Extracted information:
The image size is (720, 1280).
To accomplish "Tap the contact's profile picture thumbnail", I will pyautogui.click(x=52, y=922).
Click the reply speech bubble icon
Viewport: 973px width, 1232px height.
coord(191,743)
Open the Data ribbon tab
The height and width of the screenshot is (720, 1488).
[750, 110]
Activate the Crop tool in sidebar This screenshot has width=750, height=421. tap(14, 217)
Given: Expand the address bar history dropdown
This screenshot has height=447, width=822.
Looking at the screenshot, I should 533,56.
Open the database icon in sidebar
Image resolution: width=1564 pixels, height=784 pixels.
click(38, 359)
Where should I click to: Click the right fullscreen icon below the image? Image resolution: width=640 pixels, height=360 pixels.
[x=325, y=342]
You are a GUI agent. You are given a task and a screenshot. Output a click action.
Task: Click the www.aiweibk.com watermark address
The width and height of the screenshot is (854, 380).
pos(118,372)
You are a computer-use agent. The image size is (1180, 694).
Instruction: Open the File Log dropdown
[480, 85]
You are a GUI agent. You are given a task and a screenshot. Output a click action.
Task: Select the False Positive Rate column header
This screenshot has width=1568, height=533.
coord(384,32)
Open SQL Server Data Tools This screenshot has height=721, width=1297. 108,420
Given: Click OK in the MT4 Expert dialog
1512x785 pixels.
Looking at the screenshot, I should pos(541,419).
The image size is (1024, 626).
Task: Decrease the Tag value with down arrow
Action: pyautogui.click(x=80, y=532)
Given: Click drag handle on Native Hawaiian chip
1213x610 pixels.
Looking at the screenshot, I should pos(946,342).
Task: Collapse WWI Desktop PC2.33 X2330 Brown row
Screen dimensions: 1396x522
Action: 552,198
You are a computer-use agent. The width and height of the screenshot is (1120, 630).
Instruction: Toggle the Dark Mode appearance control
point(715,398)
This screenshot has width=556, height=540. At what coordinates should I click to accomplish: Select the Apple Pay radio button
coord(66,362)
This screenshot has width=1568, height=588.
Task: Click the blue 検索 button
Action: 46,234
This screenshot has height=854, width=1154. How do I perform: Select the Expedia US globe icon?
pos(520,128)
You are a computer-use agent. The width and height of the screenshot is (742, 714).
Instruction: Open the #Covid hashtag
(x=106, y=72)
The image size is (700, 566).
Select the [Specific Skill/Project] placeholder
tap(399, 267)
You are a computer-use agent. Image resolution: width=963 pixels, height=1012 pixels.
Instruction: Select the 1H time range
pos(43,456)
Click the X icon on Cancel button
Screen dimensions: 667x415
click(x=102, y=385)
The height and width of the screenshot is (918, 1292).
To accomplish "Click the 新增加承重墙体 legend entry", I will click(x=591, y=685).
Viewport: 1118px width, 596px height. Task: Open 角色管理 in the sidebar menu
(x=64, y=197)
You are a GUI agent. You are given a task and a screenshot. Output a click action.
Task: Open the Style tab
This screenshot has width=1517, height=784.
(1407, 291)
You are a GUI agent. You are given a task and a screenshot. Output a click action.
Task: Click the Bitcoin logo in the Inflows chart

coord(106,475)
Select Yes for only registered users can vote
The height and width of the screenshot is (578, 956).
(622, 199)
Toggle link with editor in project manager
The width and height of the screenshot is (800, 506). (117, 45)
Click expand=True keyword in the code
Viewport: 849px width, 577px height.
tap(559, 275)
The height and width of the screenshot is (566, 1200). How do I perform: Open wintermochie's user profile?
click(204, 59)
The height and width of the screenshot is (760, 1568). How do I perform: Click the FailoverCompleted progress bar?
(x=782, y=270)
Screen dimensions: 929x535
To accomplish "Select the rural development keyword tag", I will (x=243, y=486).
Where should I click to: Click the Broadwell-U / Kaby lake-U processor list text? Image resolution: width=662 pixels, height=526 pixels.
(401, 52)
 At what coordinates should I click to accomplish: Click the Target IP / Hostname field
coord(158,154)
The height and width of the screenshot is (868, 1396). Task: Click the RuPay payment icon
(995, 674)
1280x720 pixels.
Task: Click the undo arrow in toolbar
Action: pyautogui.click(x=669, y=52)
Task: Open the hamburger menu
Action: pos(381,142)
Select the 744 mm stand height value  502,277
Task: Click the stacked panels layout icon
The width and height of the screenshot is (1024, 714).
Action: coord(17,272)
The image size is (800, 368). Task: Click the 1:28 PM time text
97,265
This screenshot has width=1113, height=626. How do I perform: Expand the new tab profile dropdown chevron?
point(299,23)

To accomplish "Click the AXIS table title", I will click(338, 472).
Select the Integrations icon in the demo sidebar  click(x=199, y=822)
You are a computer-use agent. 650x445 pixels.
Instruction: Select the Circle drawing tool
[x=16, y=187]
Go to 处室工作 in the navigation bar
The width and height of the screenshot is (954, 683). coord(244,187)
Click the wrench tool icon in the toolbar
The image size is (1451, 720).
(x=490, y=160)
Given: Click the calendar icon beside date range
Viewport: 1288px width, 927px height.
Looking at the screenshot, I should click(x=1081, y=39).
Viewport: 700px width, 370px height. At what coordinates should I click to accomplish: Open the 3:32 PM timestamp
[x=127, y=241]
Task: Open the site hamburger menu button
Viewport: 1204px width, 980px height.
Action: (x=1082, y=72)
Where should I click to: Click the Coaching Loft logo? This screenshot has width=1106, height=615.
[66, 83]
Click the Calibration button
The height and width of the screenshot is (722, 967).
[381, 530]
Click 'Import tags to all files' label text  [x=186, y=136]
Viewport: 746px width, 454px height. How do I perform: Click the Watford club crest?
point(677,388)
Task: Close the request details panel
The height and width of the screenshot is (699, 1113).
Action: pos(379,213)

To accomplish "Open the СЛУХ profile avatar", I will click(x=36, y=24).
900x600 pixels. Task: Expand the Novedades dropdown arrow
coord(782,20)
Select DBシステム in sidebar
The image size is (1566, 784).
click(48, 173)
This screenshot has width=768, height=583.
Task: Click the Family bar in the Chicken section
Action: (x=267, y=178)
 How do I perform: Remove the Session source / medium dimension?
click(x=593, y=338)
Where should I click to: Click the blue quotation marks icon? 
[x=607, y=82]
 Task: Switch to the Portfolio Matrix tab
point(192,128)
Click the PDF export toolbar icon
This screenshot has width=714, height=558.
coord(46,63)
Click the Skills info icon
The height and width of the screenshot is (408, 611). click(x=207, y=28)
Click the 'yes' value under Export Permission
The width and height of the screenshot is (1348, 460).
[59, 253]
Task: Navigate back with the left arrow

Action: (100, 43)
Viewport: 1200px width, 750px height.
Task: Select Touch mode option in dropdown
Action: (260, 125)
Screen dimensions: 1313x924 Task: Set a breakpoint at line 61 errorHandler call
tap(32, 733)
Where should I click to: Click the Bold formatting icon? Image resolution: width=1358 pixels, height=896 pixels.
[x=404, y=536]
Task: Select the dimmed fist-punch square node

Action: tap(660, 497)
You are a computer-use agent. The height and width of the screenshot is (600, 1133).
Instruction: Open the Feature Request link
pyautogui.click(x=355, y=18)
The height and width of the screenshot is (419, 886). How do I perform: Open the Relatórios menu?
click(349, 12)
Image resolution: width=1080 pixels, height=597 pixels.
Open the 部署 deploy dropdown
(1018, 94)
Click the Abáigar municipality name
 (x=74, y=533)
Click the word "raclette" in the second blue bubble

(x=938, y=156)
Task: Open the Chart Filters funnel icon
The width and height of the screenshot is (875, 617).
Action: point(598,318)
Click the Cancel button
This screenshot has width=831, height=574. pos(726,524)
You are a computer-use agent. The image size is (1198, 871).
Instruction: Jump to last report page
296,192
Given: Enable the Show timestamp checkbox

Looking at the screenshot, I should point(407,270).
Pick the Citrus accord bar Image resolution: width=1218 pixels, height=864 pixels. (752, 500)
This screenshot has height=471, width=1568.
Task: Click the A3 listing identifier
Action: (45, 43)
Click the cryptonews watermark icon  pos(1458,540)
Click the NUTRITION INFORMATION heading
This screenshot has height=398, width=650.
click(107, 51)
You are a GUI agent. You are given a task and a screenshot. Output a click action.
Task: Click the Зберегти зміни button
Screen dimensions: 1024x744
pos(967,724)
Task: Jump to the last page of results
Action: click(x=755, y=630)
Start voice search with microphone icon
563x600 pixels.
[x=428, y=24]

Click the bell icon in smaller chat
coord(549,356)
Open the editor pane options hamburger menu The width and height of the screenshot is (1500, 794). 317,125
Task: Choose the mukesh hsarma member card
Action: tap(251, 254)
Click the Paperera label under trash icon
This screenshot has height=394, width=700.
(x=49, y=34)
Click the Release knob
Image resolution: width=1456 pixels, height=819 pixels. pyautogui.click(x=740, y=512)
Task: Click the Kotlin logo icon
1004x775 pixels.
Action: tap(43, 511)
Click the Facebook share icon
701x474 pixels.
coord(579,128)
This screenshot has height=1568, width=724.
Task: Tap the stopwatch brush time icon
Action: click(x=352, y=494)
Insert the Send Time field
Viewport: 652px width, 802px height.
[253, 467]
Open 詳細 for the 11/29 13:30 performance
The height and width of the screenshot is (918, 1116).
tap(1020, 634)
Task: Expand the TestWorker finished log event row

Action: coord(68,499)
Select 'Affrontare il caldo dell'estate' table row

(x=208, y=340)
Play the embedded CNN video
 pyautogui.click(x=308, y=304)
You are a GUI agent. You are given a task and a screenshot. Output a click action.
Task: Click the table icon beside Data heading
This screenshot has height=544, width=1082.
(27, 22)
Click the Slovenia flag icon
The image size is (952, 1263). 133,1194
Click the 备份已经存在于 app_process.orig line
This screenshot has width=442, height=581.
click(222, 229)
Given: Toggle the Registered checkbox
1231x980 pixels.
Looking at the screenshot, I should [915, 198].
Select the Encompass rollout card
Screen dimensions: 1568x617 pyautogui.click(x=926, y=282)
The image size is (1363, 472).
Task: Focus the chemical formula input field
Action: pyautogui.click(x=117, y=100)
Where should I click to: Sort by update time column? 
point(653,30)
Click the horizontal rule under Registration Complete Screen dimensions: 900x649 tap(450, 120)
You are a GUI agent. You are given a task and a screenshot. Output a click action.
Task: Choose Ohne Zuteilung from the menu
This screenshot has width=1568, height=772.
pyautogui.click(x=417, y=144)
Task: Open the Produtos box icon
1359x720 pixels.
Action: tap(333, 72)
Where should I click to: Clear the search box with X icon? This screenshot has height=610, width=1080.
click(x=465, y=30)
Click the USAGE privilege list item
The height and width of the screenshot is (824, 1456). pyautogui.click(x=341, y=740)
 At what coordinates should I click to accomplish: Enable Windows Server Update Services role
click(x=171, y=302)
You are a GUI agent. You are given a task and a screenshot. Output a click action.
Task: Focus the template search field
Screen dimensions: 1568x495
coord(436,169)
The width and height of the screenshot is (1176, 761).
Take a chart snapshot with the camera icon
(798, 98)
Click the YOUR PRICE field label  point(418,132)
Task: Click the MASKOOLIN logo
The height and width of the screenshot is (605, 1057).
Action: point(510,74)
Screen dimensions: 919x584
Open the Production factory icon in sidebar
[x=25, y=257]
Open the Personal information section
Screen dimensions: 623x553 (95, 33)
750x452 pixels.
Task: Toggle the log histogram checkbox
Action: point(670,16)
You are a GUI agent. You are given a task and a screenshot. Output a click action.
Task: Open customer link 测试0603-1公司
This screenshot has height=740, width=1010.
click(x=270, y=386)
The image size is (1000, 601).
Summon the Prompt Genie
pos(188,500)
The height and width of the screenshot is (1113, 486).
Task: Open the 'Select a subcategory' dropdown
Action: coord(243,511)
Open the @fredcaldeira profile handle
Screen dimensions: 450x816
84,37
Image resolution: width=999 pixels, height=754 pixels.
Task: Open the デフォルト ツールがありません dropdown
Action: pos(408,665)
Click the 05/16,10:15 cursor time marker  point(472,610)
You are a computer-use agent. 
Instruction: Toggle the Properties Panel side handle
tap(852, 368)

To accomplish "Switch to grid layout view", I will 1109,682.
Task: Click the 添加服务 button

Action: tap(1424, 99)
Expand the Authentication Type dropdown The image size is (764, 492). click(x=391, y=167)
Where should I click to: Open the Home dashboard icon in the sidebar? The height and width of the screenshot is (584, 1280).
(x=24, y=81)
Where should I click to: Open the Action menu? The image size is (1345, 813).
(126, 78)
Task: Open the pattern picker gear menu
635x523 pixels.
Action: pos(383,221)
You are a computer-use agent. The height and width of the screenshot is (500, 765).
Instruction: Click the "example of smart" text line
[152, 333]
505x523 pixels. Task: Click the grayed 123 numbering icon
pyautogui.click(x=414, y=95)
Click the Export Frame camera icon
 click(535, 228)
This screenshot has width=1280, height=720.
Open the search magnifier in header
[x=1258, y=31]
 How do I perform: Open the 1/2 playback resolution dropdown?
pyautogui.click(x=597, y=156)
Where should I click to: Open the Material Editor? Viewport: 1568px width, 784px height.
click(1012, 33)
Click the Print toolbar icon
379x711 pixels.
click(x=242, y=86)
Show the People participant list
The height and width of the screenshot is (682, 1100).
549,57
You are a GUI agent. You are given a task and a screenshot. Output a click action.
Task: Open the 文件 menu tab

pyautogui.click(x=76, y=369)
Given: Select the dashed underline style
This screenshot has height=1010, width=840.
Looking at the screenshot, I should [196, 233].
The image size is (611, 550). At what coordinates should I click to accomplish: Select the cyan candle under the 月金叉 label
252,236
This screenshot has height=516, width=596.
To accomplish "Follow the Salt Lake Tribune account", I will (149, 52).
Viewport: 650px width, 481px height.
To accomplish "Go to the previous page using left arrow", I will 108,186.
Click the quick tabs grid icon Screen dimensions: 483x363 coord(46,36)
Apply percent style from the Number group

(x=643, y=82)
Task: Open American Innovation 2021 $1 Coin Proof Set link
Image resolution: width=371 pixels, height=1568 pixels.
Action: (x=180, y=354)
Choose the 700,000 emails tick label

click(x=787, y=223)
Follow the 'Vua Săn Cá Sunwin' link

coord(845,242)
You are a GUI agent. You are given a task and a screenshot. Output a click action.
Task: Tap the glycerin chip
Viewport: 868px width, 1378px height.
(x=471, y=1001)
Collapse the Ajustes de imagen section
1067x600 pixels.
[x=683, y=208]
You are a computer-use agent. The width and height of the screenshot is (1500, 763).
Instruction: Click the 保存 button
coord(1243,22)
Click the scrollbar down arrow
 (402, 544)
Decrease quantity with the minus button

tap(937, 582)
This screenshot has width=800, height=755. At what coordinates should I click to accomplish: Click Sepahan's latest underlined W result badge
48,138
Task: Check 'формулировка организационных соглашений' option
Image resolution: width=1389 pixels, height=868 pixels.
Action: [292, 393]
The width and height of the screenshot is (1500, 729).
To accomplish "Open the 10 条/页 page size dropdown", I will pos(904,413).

Task goal:
From the records above, pull out every line containing the word "grid".

Your solution:
To accomplish "Switch to grid layout view", I will 1109,682.
Click the quick tabs grid icon Screen dimensions: 483x363 coord(46,36)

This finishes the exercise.